Ah, the Army: home of the SNAFU, birthplace of Catch-22. We’ve all heard our share of absurdist tales about its slow-moving bureaucracies, restrictive red tape, and hurry-up-and-wait orders.

But this is not one of those tales. This is the story of an elite special-ops unit, liberated from that red tape—able to deploy at a moment’s notice to wherever fighting broke out in Vietnam. A unit that did not need to wait for orders from on high to mobilize. One that was authorized to hop any chopper, bump anyone below a Colonel from an Air Force transport, or even resort to civilian transportation to get themselves to where the action was happening.

Unattached to any regular Army unit, they were ordered to “live off the economy” whenever possible. And like any other elite outfit, they arrived armed to the teeth with state-of-the-art equipment to carry out their mission—only in this case it was photographic equipment. This unit was D.A.S.P.O.—the Department of the Army Special Photographic Office—a special forces unit, of sorts, but one comprised of combat photographers.

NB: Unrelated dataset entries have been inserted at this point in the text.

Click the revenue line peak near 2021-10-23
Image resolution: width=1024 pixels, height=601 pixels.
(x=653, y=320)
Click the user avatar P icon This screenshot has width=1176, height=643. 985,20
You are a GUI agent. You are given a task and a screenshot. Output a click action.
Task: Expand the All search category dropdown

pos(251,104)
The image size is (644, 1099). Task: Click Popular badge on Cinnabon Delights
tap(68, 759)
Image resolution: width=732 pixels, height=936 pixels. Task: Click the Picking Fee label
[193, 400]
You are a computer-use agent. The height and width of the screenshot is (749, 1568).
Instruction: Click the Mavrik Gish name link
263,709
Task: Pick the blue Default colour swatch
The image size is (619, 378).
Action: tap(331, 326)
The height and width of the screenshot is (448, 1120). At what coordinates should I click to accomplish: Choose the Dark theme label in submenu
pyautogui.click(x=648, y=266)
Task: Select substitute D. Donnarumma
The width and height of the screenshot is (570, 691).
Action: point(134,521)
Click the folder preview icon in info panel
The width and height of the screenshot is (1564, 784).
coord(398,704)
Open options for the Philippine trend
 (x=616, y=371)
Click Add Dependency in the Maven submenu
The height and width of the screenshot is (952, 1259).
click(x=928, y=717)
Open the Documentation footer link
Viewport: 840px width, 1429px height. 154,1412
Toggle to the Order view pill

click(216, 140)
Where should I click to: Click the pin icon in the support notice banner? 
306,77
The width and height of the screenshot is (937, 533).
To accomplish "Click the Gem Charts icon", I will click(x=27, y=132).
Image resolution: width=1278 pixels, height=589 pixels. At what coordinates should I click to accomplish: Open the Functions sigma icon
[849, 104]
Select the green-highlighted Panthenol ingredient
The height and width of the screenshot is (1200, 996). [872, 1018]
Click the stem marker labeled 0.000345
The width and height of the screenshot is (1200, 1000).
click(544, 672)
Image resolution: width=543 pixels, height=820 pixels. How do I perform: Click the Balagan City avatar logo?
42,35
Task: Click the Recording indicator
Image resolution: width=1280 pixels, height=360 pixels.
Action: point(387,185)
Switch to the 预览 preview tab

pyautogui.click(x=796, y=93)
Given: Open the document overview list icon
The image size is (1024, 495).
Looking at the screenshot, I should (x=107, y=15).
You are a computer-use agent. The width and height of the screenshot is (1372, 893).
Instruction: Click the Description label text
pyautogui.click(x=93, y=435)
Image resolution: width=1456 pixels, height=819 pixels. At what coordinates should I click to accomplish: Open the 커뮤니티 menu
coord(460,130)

This is the tale of how they were able to capture some of the most powerful and revealing images of the war in Vietnam.

Keeping Up with the LeMays

By most accounts, the seeds for DASPO were sown after Army Chief of Staff Gen. George Decker walked out of a 1962 briefing at either the Pentagon or the White House, having been seriously upstaged by a slickly produced presentation of U.S. Air Force activities shown by Air Force Chief of Staff (and notorious showboat) Gen. Curtis LeMay. Up to that point, the Army had been content to use mostly antiquated World War II-era 4x5 Speed Graphic cameras and the like for their briefing materials. But after the meeting, Decker reportedly gathered his staff and asked, “Why can’t we do that?” 

With authorization from President Kennedy himself, Pentagon brass charged Maj. Arthur A. Jones with designing and organizing a brand-new command to provide high-quality photographs and documentary film to the Joint Chiefs, the Pentagon staff, and Congress. 

DASPO unit patchHeadquartered first at the Army Pictorial Center on the former Paramount Pictures lot in Astoria, Queens, and later moved to the U.S. Army Photographic Agency at the Pentagon, the command was organized into three detachments: DASPO CONUS (Continental United States), DASPO Panama, and DASPO Pacific. The job of the DASPO teams was to capture photographs and films of front-line combat action, troop mobilizations, and military equipment. 

“From the very beginning it was made clear for DASPO personnel there’d be no coverage of parades, no change-of-command ceremonies, no marching bands. You are going to shoot documentaries, training films, and you’re going to cover combat. You are not going to be a public information unit,” explained Bill San Hamel, DASPO Pacific’s OIC from 1967-69, at an early November roundtable of DASPO veterans at the National Archives in Washington, D.C.

DASPO photographers were free to operate with nearly unlimited access and take their orders directly from the Army Chief of Staff. San Hamel quoted Gen. Decker’s very specific list of demands: “He wanted a Rapid Response Team and he insisted it be full-time. He wanted teams to be highly mobile, unencumbered by security clearances and written travel orders. He wanted every member to have a secret or top-secret clearance. He wanted us to have the best equipment. He wanted us TDY into the countries they operated in, and we were told to ‘live on the economy.’ ”

While DASPO CONUS (which was capable of being sent anywhere in the world) and DASPO Panama both covered many historically significant events, the Pacific Detachment covered the war.

Based at Fort Shafter on Oahu, DASPO Pacific was divided into three teams: Team Alpha in South Korea, Team Bravo in Thailand, and Team Charlie in South Vietnam. 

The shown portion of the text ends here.